The regulatory reckoning for the banking-as-a-service space is still in early innings, according to the CEO of Pathward.
Sioux Falls, South Dakota-based Pathward, which offers payments, card issuing, consumer credit, and tax solutions through its banking-as-a-service business, counts a little over 30 partners, said CEO Brett Pharr. The branchless bank, a frequent partner to fintechs, had about $7.6 billion in assets as of Dec. 31, 2024.
Pharr dubbed Pathward – formerly MetaBank – one of the “pioneers” of the BaaS space, having jumped into the payments business about two decades ago. He joined the bank in 2019, after a stint at Citizens and more than three decades at Bank of America.
Following a recent fintech boom that brought new entrants into the space, some BaaS players are “crashing and burning,” which has contributed to regulatory pressure, Pharr said during a recent interview. Last year’s collapse of fintech middleman Synapse highlighted some of the blind spots in the business model.
“There have been such high-profile failures that particularly hurt consumers, and nobody will tolerate that,” Pharr said. While he expects some regulatory relaxation more broadly, he doesn’t think that’ll extend to the BaaS space.
Editor’s note: This interview has been edited for clarity and brevity.
BANKING DIVE: Do you think the regulatory reckoning for BaaS is winding down, as regulators and banks have learned more about the business?
BRETT PHARR: Some people think we’re a long way through this. I think we’re just getting started. There are topics that haven’t been hit yet. Most of the focus up to this point has been around ledgers and reconciliations, and Bank Secrecy Act/anti-money laundering. There hasn’t been a deep dive into third-party, nested third-party, fourth-party arrangements, or deep investigations into compliance topics like Regulation Z (Truth in Lending) and Regulation E (Electronic Fund Transfers). I think there’s another whole round of regulatory scrutiny that’ll continue to put pressure on the space.

Do you expect the focus on third-party risk to remain, despite changes at bank regulatory agencies?
You’ve got to have enough integrity and confidence to know whether you’re hurting the consumer, and third-party risk management is how you do that.
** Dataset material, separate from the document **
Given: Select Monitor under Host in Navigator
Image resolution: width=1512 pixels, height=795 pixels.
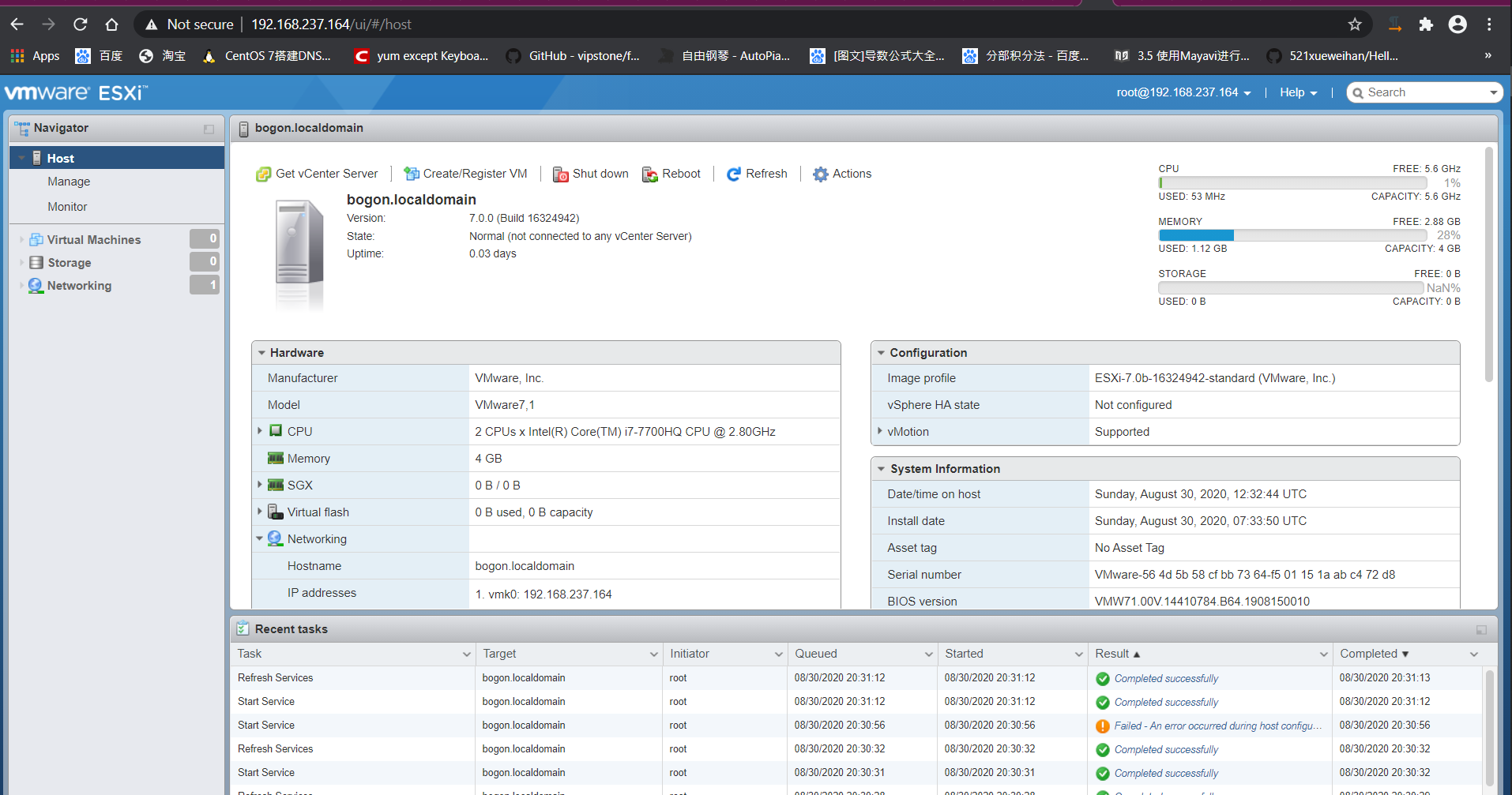Looking at the screenshot, I should pos(67,206).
You’re supposed to track complaints and have a complaint management system on your partner, but newer BaaS banks did not set up a complaint management system; they don’t even know what the complaints are. It’s that kind of thing.
Some of these middleware providers, that sit between the bank and the fintech, that’s a business model that’s not going to work. Generally, we do three-party agreements, so we have line of sight. That customer that has money in my bank is my customer, because I'm the one that's providing pass-through FDIC insurance. I have to have that direct agreement.
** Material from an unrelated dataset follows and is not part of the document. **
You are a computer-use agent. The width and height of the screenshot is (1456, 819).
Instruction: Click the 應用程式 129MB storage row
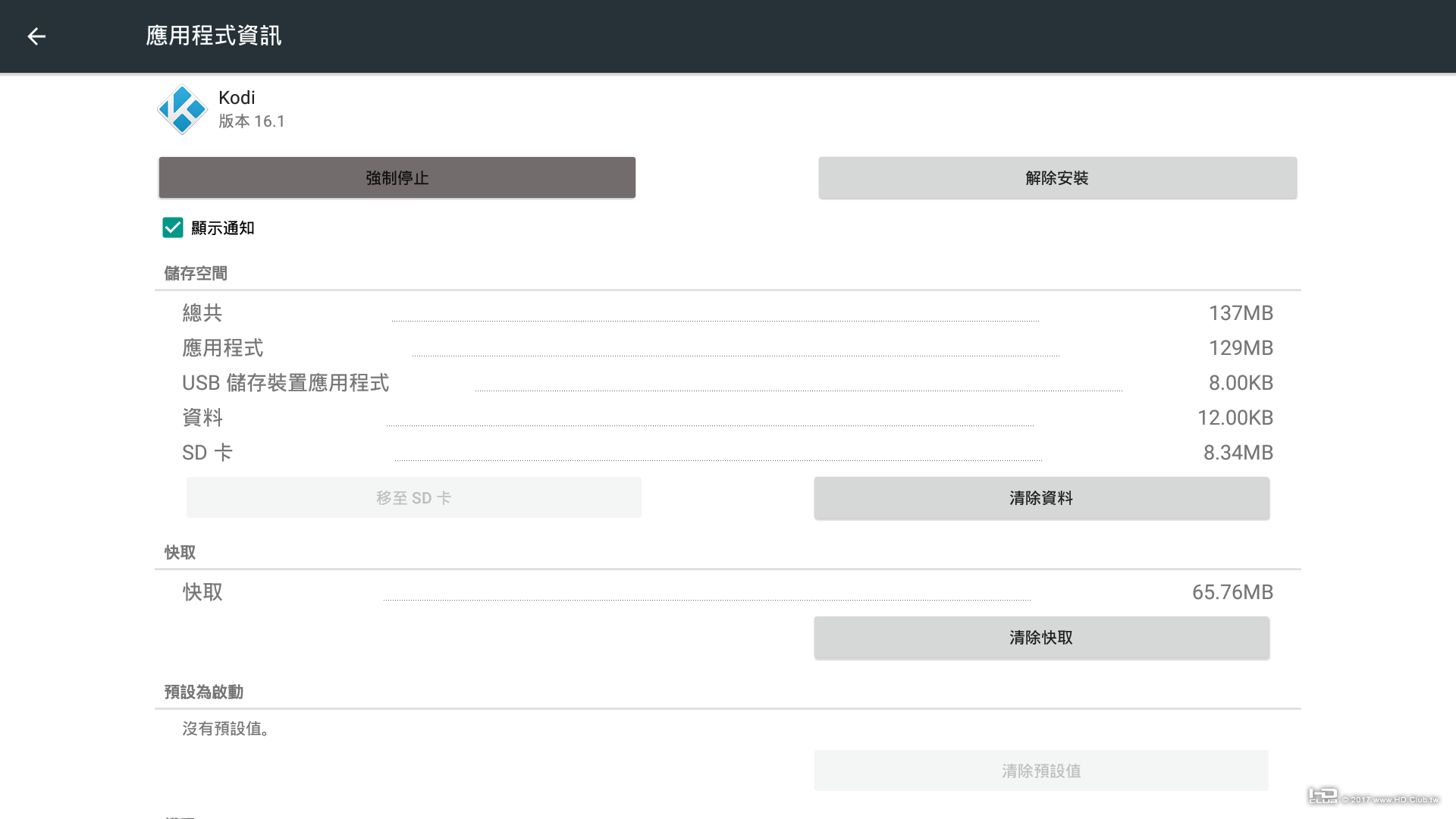point(726,348)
Do you expect more banks will get in or out of BaaS?
There are banks that have gotten into this in the last three to five years, sometimes with a single product. Some will decide to get out, some will decide to invest heavily. It depends on the segment. Most of our business, early on, was based on interchange income, through swipe fees at merchants. An increasing part of the opportunity in BaaS is no longer related to interchange, and that means all banks can play, so you can have very large banks in this space, too.
More banks will get out, because they’re not able to solve the problems they want to solve, or they’re not willing to invest. We saw deals being done that made no economic sense, because they weren’t pricing in the cost of compliance. If you’re not doing that, the partner business model doesn’t work. Some of the partners are going to go out of business, too. You’ve had a first round of fintechs that have kind of washed out. We may have another round, because they can't just do customer acquisition. You actually have to make a profit.
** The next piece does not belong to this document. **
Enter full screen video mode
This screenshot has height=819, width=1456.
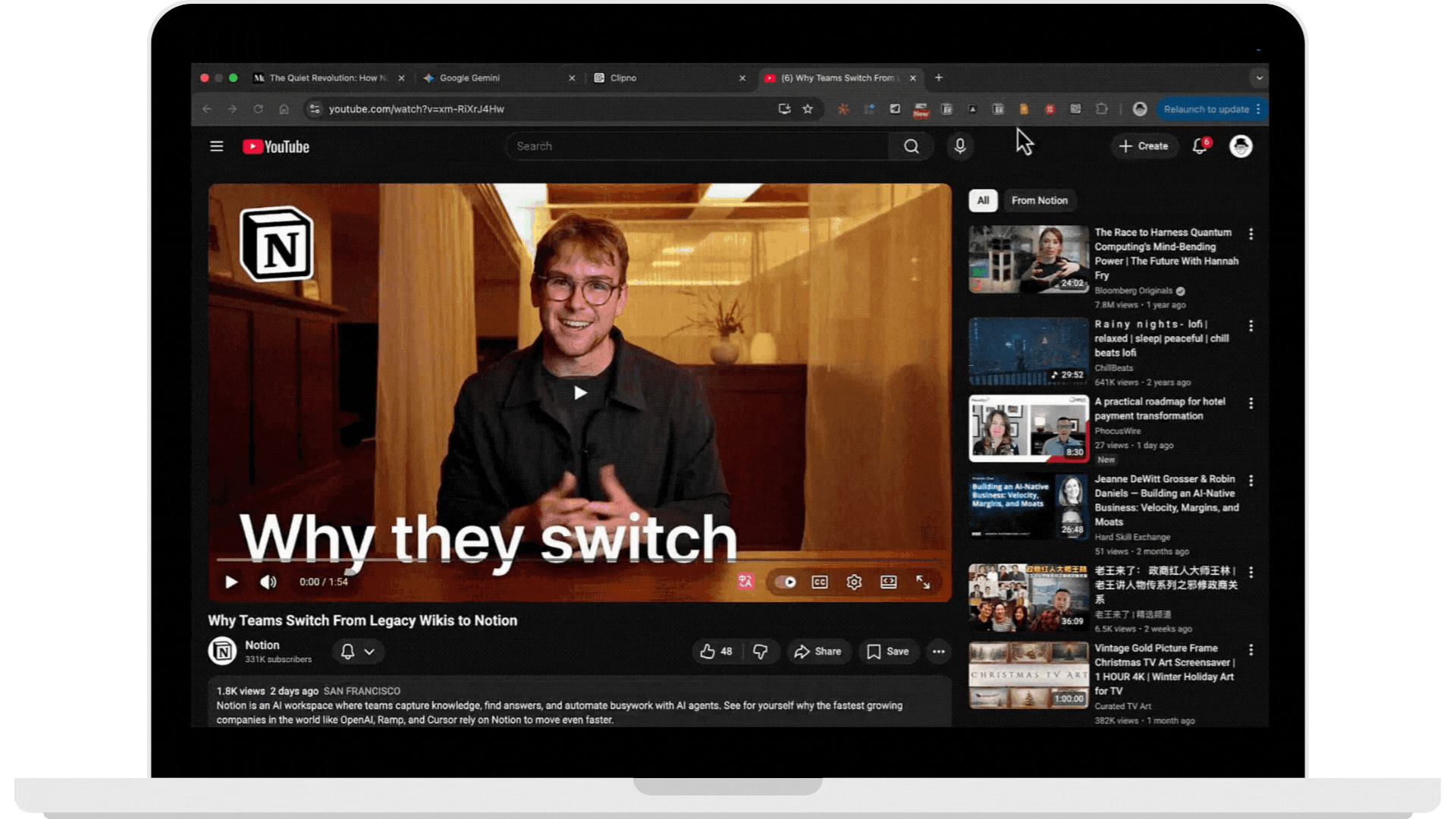pos(923,582)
What kind of opportunity is Pathward seeing as banks leave the BaaS space?
It comes in two forms. One is, a bank is getting out and somebody wants a new bank. Or, we’re seeing a lot of, I don’t want to keep all my eggs in one basket with one bank; I want to have two banks, so that they don’t get left hanging in case somebody has a problem. We’re seeing that in the payments side but also in the marketplace lending side. It’s given us some good opportunities.
Are you worried about banks losing their place in this ecosystem if more companies obtain bank charters?
History is filled with non-banks that got a bank charter and either gave them back or wished they could. I have a great partner in H&R Block; they got rid of their bank charter. You’ve got some that have bought banks for a charter. There’s a real problem when you have something bigger running the bank. Everybody that’s not a banker that gets a bank charter has no idea what it’s going to take to run that bank. Banking is a culture.
I’m not worried about it. There will be some that obtain bank charters, no doubt. But they’ll spend an awful lot of time trying to figure out how to own a bank.
Lessons learned from the New York attorney general’s investigation, which said Pathward unlawfully froze customer accounts and transferred money to debt collectors?
It’s about third-party management. We operate as a national bank in 50 states. You have to have a specific procedure in place in each of the 50 states, and that speaks to the complexity of it. Things were missed, no doubt about it. We very quickly worked with them and resolved it. It was one partner in one state that was the problem, in one topic, which speaks to how complex third-party risk management is.
You could be partnered across 50 states, 120 rules across different states, and you miss one. It’s going to happen in this space. The question is, what do you do about it and how do you fix it?